La falta de uso del vehículo, nos apunta GT Motive, aunque pueda resultar paradójico, también va produciendo desgaste de sus elementos y puede contribuir a la producción de averías, incluso graves. Además, un coche, aún parado, necesitará un mantenimiento.

Existen elementos cuyo mantenimiento recomendado por el fabricante establece que deben ser reemplazados al cabo de un tiempo determinado, si es que no se hubieran superado antes los kilómetros marcados.

Para que el sistema de climatización se mantenga en condiciones de funcionamiento óptimas, el gas del circuito debe moverse periódicamente, por lo que se recomienda activar el sistema, al menos, una vez al mes. De este modo contribuiremos a la adecuada lubricación del equipamiento y al buen estado de elementos como: filtro, compresor o juntas.

Por otro lado, cuando el motor ha estado mucho tiempo parado, los pistones pueden pegarse, oxidarse o partirse, puesto que al no funcionar no se engrasan. Por otra parte, si existe una lubricación deficiente los elementos que contribuyen a la estanqueidad del motor pueden agrietarse, encoger o secarse, dando lugar a posibles fugas que podrían alcanzar la cámara de combustión.

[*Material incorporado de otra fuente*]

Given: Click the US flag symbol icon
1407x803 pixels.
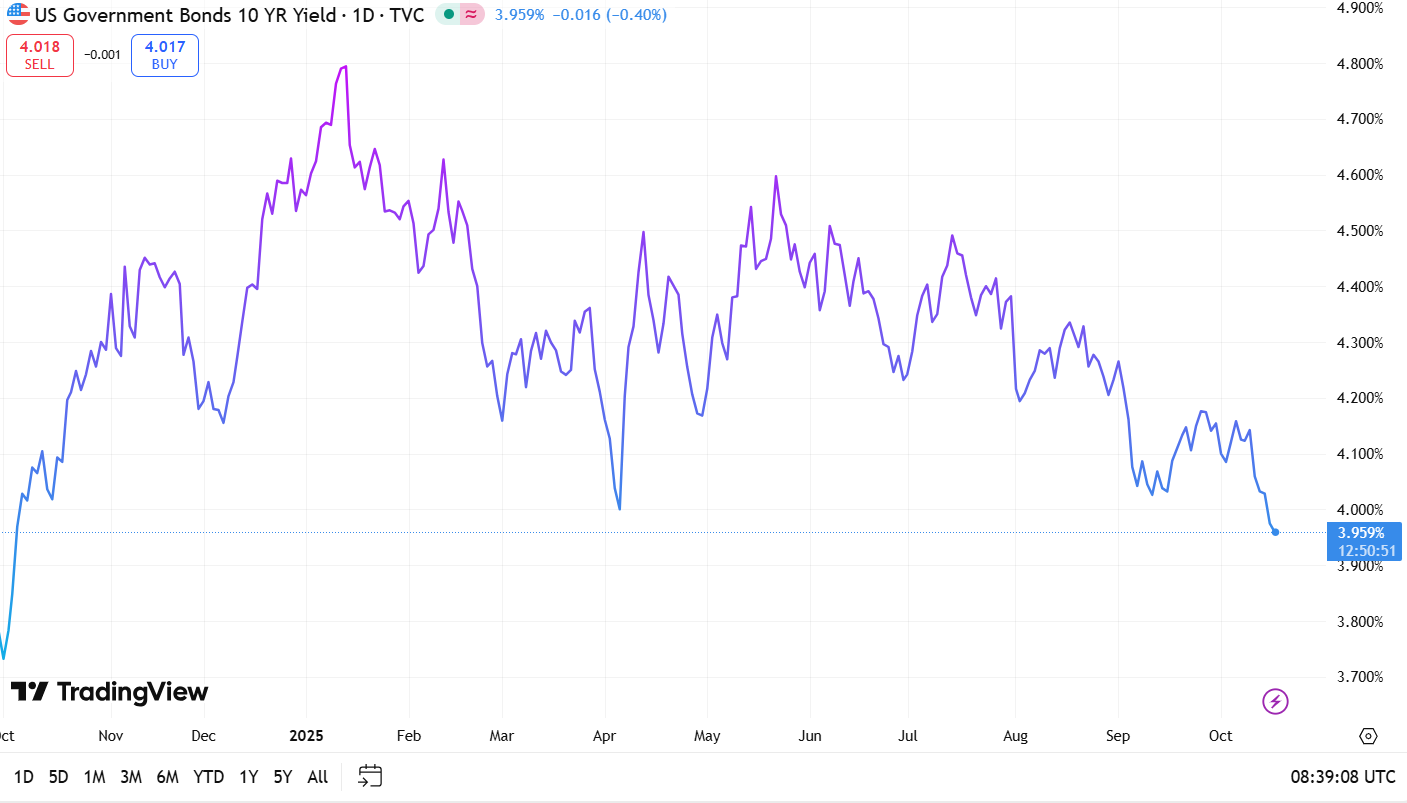Looking at the screenshot, I should pos(18,15).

Un humo azul del tubo de escape puede ser indicativo de la presencia de fugas internas de aceite, lo que requeriría la rápida intervención de un mecánico. Además, el aceite del motor va perdiendo propiedades con el tiempo.

En cuanto al circuito de refrigeración del motor, puede verse muy afectado por la falta de uso del vehículo, especialmente en el caso de motores refrigerados por agua. Los manguitos pueden llegar a secarse y elementos como la bomba de agua o el termostato podrían oxidarse, incluso cabe la posibilidad de que los conductos se obstruyan, generando averías como que se queme la tapa del cárter.

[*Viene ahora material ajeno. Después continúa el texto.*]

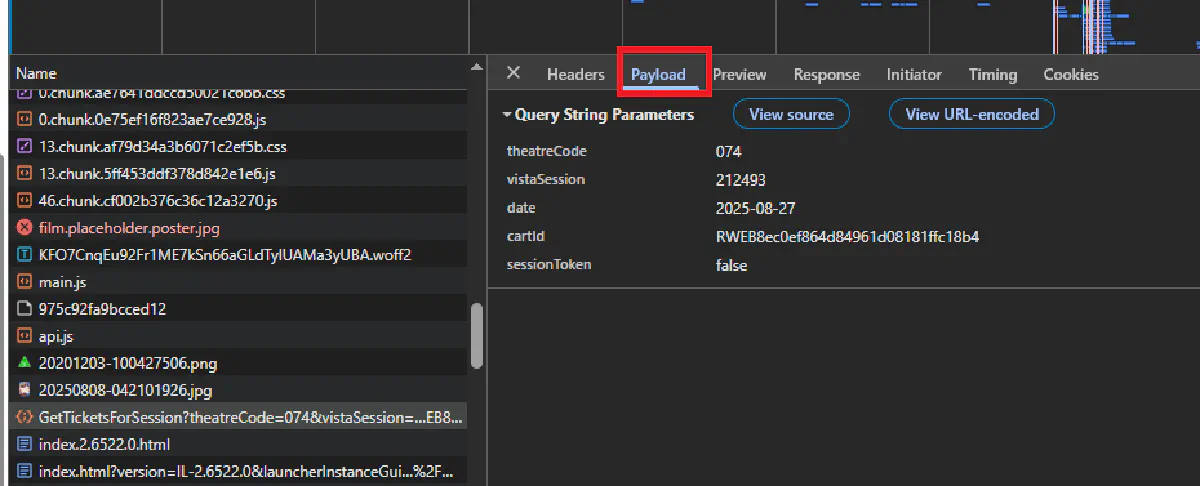Collapse the Query String Parameters section
This screenshot has height=486, width=1200.
pos(507,115)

El peso de un vehículo parado puede provocar que los neumáticos se deformen. Por eso, si prevemos que el vehículo va a estar parado un largo período de tiempo es recomendable poner las ruedas sobre unos tacos o caballetes especiales. Si esta opción no fuera posible, se puede optar por aumentar la presión de las ruedas.

En lo que atañe a la dirección, elementos como la bomba y la cremallera de dirección pueden verse perjudicados si el aceite no circula regularmente por ellos.

De igual modo, la humedad del ambiente y la falta de uso pueden contribuir a la oxidación de discos de freno, grupos hidráulicos de los sistemas ABS y otras piezas. También hay que tener en cuenta que el líquido de frenos debe de sustituirse, al menos, cada dos años.

La caja de cambios y diferenciales necesitan estar debidamente lubricados para mantener el correcto funcionamiento y la estanqueidad. Ante períodos largos sin uso, los elementos como piñones, sincronizadores u horquillas pueden terminar oxidándose.

Finalmente, el motor eléctrico, situado en las puertas y que permite subir y bajar los elevalunas, al estar parado queda más expuesto a los efectos de la humedad, la cual al ir acumulándose puede dar lugar a la formación de óxido en los componentes del elevalunas, derivando en un avería.